Given request :: Reproduce every one of the rows below verbatim, without changing anything.

[Stored records]
----------
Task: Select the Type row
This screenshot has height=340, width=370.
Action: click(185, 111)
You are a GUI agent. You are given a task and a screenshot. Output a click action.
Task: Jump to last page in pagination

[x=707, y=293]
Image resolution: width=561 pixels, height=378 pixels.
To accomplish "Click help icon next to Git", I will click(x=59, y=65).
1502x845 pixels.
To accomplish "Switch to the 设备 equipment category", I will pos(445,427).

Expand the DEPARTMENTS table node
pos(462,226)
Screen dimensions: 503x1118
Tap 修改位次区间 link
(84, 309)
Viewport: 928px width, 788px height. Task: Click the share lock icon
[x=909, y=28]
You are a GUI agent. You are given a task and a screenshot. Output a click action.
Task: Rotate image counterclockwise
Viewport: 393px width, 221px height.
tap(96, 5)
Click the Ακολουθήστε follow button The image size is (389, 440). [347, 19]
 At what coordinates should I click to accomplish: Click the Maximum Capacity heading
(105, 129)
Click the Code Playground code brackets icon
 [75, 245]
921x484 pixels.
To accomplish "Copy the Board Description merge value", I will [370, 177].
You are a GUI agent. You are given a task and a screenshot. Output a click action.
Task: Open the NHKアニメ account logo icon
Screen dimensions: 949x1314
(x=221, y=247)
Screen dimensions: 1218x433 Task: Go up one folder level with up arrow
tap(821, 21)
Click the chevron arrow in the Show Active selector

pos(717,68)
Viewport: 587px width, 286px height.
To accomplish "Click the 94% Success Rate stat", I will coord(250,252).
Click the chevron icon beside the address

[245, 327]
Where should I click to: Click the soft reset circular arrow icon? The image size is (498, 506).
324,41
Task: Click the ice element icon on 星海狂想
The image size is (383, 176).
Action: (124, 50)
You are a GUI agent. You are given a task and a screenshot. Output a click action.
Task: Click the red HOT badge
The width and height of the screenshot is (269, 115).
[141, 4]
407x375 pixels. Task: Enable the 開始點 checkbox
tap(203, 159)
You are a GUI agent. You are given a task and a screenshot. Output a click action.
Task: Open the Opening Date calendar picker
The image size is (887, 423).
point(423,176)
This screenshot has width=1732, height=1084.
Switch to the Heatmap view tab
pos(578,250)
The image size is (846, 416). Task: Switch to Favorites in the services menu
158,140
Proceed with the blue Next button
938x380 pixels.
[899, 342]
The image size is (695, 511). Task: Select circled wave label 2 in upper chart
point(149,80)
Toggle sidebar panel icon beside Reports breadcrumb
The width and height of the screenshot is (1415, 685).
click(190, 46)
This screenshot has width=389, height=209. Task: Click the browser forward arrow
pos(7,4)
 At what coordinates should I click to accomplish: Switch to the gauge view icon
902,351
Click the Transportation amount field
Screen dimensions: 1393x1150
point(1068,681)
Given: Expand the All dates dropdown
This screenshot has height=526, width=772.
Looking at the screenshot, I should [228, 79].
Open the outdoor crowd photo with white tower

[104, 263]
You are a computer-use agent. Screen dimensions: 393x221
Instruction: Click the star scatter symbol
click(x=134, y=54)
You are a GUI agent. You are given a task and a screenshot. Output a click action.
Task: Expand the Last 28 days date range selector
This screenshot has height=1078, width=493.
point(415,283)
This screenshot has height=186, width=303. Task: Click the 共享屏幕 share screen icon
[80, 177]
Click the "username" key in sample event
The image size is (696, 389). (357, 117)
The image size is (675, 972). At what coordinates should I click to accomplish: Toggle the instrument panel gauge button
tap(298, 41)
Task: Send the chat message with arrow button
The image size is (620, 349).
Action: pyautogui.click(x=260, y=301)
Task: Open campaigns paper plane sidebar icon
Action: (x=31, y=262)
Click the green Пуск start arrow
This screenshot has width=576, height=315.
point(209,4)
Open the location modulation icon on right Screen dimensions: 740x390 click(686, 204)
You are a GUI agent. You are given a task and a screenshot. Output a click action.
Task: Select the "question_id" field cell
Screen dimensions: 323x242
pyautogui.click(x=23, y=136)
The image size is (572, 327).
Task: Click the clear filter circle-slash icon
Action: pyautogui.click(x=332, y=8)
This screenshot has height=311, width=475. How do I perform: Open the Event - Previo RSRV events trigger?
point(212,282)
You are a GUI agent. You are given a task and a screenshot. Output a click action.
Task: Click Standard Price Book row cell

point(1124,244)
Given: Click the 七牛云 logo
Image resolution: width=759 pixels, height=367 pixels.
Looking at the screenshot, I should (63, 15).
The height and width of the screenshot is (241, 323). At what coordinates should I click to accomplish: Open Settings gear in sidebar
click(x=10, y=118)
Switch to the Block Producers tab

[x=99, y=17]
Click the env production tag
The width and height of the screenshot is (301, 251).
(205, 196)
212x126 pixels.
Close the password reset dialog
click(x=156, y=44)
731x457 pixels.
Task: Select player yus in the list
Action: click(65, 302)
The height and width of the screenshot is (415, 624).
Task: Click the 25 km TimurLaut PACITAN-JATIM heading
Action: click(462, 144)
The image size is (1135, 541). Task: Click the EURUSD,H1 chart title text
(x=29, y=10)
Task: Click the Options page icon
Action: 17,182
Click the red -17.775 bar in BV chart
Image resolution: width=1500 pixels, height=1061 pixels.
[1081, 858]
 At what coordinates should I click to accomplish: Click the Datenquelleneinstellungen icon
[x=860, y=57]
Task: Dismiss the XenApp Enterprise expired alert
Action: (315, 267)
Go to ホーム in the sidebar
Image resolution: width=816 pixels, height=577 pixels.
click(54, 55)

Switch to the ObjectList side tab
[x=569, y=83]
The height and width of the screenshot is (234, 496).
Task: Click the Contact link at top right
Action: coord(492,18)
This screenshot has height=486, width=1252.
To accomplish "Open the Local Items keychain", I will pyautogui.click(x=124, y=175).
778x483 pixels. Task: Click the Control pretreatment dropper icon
----------
Solution for this problem ::
Task: Select the Type row
This screenshot has height=340, width=370.
Action: click(185, 111)
You are a GUI agent. You are given a task and a screenshot. Output a click action.
Task: Jump to last page in pagination

[x=707, y=293]
Image resolution: width=561 pixels, height=378 pixels.
To accomplish "Click help icon next to Git", I will click(x=59, y=65).
1502x845 pixels.
To accomplish "Switch to the 设备 equipment category", I will pos(445,427).

Expand the DEPARTMENTS table node
pos(462,226)
Screen dimensions: 503x1118
Tap 修改位次区间 link
(84, 309)
Viewport: 928px width, 788px height. Task: Click the share lock icon
[x=909, y=28]
You are a GUI agent. You are given a task and a screenshot. Output a click action.
Task: Rotate image counterclockwise
Viewport: 393px width, 221px height.
tap(96, 5)
Click the Ακολουθήστε follow button The image size is (389, 440). [347, 19]
 At what coordinates should I click to accomplish: Click the Maximum Capacity heading
(105, 129)
Click the Code Playground code brackets icon
 [75, 245]
921x484 pixels.
To accomplish "Copy the Board Description merge value", I will [370, 177].
You are a GUI agent. You are given a task and a screenshot. Output a click action.
Task: Open the NHKアニメ account logo icon
Screen dimensions: 949x1314
(x=221, y=247)
Screen dimensions: 1218x433 Task: Go up one folder level with up arrow
tap(821, 21)
Click the chevron arrow in the Show Active selector

pos(717,68)
Viewport: 587px width, 286px height.
To accomplish "Click the 94% Success Rate stat", I will coord(250,252).
Click the chevron icon beside the address

[245, 327]
Where should I click to: Click the soft reset circular arrow icon? The image size is (498, 506).
324,41
Task: Click the ice element icon on 星海狂想
The image size is (383, 176).
Action: (124, 50)
You are a GUI agent. You are given a task and a screenshot. Output a click action.
Task: Click the red HOT badge
The width and height of the screenshot is (269, 115).
[141, 4]
407x375 pixels. Task: Enable the 開始點 checkbox
tap(203, 159)
You are a GUI agent. You are given a task and a screenshot. Output a click action.
Task: Open the Opening Date calendar picker
The image size is (887, 423).
point(423,176)
This screenshot has width=1732, height=1084.
Switch to the Heatmap view tab
pos(578,250)
The image size is (846, 416). Task: Switch to Favorites in the services menu
158,140
Proceed with the blue Next button
938x380 pixels.
[899, 342]
The image size is (695, 511). Task: Select circled wave label 2 in upper chart
point(149,80)
Toggle sidebar panel icon beside Reports breadcrumb
The width and height of the screenshot is (1415, 685).
click(190, 46)
This screenshot has width=389, height=209. Task: Click the browser forward arrow
pos(7,4)
 At what coordinates should I click to accomplish: Switch to the gauge view icon
902,351
Click the Transportation amount field
Screen dimensions: 1393x1150
point(1068,681)
Given: Expand the All dates dropdown
This screenshot has height=526, width=772.
Looking at the screenshot, I should [228, 79].
Open the outdoor crowd photo with white tower

[104, 263]
You are a computer-use agent. Screen dimensions: 393x221
Instruction: Click the star scatter symbol
click(x=134, y=54)
You are a GUI agent. You are given a task and a screenshot. Output a click action.
Task: Expand the Last 28 days date range selector
This screenshot has height=1078, width=493.
point(415,283)
This screenshot has height=186, width=303. Task: Click the 共享屏幕 share screen icon
[80, 177]
Click the "username" key in sample event
The image size is (696, 389). (357, 117)
The image size is (675, 972). At what coordinates should I click to accomplish: Toggle the instrument panel gauge button
tap(298, 41)
Task: Send the chat message with arrow button
The image size is (620, 349).
Action: pyautogui.click(x=260, y=301)
Task: Open campaigns paper plane sidebar icon
Action: (x=31, y=262)
Click the green Пуск start arrow
This screenshot has width=576, height=315.
point(209,4)
Open the location modulation icon on right Screen dimensions: 740x390 click(686, 204)
You are a GUI agent. You are given a task and a screenshot. Output a click action.
Task: Select the "question_id" field cell
Screen dimensions: 323x242
pyautogui.click(x=23, y=136)
The image size is (572, 327).
Task: Click the clear filter circle-slash icon
Action: pyautogui.click(x=332, y=8)
This screenshot has height=311, width=475. How do I perform: Open the Event - Previo RSRV events trigger?
point(212,282)
You are a GUI agent. You are given a task and a screenshot. Output a click action.
Task: Click Standard Price Book row cell

point(1124,244)
Given: Click the 七牛云 logo
Image resolution: width=759 pixels, height=367 pixels.
Looking at the screenshot, I should (63, 15).
The height and width of the screenshot is (241, 323). At what coordinates should I click to accomplish: Open Settings gear in sidebar
click(x=10, y=118)
Switch to the Block Producers tab

[x=99, y=17]
Click the env production tag
The width and height of the screenshot is (301, 251).
(205, 196)
212x126 pixels.
Close the password reset dialog
click(x=156, y=44)
731x457 pixels.
Task: Select player yus in the list
Action: click(65, 302)
The height and width of the screenshot is (415, 624).
Task: Click the 25 km TimurLaut PACITAN-JATIM heading
Action: click(462, 144)
The image size is (1135, 541). Task: Click the EURUSD,H1 chart title text
(x=29, y=10)
Task: Click the Options page icon
Action: 17,182
Click the red -17.775 bar in BV chart
Image resolution: width=1500 pixels, height=1061 pixels.
[1081, 858]
 At what coordinates should I click to accomplish: Click the Datenquelleneinstellungen icon
[x=860, y=57]
Task: Dismiss the XenApp Enterprise expired alert
Action: (315, 267)
Go to ホーム in the sidebar
Image resolution: width=816 pixels, height=577 pixels.
click(54, 55)

Switch to the ObjectList side tab
[x=569, y=83]
The height and width of the screenshot is (234, 496).
Task: Click the Contact link at top right
Action: coord(492,18)
This screenshot has height=486, width=1252.
To accomplish "Open the Local Items keychain", I will pyautogui.click(x=124, y=175).
778x483 pixels. Task: Click the Control pretreatment dropper icon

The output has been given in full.